- [What is required] From the first line onward, reproduce the records exactly; the final line to include is the one holding "Task: Open the 塗りつぶし tab".

- [Source records]
__________

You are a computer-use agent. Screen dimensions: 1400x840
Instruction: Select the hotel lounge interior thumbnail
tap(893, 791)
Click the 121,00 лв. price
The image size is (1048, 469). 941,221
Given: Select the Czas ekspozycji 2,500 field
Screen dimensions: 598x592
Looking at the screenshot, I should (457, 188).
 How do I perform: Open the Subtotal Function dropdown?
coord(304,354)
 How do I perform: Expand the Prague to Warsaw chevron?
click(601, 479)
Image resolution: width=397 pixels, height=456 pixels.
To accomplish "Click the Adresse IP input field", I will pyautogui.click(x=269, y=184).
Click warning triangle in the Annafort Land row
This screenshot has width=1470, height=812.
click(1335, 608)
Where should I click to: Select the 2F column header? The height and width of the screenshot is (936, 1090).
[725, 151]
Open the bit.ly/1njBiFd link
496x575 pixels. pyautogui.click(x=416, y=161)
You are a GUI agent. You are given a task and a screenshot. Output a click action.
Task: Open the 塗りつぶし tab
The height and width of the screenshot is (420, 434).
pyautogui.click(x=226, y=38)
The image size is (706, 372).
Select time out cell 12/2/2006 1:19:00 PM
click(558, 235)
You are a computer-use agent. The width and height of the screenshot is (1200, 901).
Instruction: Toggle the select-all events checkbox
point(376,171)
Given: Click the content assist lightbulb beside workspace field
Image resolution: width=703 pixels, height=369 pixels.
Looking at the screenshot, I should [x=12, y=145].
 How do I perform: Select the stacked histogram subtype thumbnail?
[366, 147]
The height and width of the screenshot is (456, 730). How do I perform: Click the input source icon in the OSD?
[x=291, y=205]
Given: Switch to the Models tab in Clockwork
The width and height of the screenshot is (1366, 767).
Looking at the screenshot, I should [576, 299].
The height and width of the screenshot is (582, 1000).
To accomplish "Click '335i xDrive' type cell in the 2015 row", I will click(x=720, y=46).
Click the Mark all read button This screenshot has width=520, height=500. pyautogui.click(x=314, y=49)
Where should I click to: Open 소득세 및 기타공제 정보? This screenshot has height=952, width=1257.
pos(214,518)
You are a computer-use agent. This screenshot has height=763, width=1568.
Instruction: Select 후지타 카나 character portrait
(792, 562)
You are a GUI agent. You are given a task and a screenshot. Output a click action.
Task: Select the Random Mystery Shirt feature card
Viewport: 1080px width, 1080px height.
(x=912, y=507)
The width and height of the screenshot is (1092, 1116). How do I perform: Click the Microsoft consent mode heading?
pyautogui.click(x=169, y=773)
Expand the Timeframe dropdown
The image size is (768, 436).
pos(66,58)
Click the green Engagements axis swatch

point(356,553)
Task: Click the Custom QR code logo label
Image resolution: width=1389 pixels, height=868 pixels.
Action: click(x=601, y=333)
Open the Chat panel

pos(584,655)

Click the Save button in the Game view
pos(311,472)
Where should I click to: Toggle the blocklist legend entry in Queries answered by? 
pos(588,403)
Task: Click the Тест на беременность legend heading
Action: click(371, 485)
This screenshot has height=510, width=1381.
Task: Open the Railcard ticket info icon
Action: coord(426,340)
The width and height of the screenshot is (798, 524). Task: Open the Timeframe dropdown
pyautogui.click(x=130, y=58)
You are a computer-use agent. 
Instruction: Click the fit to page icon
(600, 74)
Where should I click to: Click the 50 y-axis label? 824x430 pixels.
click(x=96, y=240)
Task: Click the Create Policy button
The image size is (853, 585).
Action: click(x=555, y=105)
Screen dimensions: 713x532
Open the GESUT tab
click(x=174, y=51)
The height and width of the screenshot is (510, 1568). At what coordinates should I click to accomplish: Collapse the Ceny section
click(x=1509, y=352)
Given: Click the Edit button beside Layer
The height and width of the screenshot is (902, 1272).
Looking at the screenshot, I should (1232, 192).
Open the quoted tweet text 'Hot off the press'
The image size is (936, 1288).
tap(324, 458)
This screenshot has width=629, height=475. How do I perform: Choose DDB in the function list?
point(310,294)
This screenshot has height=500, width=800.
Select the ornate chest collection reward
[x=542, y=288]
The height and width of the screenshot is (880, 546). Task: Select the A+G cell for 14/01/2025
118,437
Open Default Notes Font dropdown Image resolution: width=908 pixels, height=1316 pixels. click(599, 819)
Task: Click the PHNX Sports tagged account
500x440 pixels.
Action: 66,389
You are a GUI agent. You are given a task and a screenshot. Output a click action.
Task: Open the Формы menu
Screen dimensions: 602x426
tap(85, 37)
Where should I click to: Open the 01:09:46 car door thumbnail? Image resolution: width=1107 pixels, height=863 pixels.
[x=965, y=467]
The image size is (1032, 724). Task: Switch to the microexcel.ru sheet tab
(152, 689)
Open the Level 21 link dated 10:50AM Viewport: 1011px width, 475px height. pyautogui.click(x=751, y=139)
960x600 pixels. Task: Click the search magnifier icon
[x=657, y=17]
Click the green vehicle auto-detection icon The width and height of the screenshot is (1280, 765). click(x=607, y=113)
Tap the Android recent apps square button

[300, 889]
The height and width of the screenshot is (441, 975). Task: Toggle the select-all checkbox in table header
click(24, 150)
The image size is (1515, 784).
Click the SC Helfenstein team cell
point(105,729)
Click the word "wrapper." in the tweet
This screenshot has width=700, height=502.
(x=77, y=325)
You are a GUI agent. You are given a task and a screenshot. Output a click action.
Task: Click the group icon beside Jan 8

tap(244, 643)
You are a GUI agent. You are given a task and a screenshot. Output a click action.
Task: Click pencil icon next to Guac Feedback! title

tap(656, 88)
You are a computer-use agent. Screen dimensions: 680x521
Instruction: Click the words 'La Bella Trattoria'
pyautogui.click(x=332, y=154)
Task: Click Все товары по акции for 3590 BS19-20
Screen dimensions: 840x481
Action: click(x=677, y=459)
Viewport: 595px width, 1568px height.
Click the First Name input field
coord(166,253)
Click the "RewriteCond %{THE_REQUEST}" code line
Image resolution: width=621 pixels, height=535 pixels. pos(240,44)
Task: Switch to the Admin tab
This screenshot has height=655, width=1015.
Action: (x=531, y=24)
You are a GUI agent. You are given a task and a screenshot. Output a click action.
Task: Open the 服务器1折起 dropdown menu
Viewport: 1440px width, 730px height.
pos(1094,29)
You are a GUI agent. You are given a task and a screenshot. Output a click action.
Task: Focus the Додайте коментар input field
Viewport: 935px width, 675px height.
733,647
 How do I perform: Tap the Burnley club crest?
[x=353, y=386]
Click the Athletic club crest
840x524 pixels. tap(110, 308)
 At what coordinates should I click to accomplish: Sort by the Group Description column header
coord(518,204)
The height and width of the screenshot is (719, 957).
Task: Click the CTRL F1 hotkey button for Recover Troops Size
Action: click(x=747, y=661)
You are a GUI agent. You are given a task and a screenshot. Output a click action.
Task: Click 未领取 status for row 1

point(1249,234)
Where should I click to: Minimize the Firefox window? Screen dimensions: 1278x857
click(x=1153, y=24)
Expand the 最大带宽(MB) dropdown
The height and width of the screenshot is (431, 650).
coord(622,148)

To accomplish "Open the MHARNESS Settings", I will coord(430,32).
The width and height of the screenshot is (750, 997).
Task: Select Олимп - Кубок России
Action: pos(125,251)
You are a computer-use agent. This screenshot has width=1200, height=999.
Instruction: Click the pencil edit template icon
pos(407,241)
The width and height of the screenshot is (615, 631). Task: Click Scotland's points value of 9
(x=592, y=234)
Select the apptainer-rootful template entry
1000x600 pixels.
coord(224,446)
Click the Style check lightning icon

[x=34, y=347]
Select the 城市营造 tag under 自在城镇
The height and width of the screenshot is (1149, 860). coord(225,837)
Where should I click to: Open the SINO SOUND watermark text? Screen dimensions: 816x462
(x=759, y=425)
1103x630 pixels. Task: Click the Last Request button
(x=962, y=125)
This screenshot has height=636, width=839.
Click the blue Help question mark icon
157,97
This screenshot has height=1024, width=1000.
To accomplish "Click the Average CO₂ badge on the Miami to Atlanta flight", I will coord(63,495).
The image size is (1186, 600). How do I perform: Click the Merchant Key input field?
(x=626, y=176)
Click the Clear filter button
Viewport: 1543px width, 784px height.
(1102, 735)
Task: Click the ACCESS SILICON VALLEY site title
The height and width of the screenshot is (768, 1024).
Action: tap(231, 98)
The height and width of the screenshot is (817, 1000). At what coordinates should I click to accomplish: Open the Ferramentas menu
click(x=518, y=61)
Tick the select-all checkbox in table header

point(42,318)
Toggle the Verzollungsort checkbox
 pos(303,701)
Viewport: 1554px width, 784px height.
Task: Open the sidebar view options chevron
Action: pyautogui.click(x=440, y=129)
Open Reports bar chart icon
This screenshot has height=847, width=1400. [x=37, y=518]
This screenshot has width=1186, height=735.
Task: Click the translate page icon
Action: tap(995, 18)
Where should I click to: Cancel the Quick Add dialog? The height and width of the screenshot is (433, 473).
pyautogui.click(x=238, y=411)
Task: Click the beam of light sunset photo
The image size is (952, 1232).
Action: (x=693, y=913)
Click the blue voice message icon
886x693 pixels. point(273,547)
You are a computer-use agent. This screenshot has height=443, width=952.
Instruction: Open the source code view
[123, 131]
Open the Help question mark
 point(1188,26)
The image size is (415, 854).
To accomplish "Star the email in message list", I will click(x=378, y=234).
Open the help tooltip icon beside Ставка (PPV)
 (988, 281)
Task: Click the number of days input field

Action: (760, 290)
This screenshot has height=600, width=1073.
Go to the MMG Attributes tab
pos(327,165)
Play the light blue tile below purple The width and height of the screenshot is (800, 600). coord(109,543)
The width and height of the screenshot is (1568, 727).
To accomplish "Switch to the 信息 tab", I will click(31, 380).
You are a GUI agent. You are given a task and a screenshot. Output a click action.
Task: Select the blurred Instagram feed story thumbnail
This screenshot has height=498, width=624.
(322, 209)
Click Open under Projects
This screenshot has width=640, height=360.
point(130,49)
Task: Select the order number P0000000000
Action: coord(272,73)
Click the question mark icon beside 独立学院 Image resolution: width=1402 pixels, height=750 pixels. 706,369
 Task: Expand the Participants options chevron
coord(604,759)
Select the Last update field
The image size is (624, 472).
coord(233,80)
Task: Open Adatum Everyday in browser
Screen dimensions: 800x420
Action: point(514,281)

__________

- [Completed exercise]
You are a computer-use agent. Screen dimensions: 1400x840
Instruction: Select the hotel lounge interior thumbnail
tap(893, 791)
Click the 121,00 лв. price
The image size is (1048, 469). 941,221
Given: Select the Czas ekspozycji 2,500 field
Screen dimensions: 598x592
Looking at the screenshot, I should (457, 188).
 How do I perform: Open the Subtotal Function dropdown?
coord(304,354)
 How do I perform: Expand the Prague to Warsaw chevron?
click(601, 479)
Image resolution: width=397 pixels, height=456 pixels.
To accomplish "Click the Adresse IP input field", I will pyautogui.click(x=269, y=184).
Click warning triangle in the Annafort Land row
This screenshot has width=1470, height=812.
click(1335, 608)
Where should I click to: Select the 2F column header? The height and width of the screenshot is (936, 1090).
[725, 151]
Open the bit.ly/1njBiFd link
496x575 pixels. pyautogui.click(x=416, y=161)
You are a GUI agent. You are given a task and a screenshot. Output a click action.
Task: Open the 塗りつぶし tab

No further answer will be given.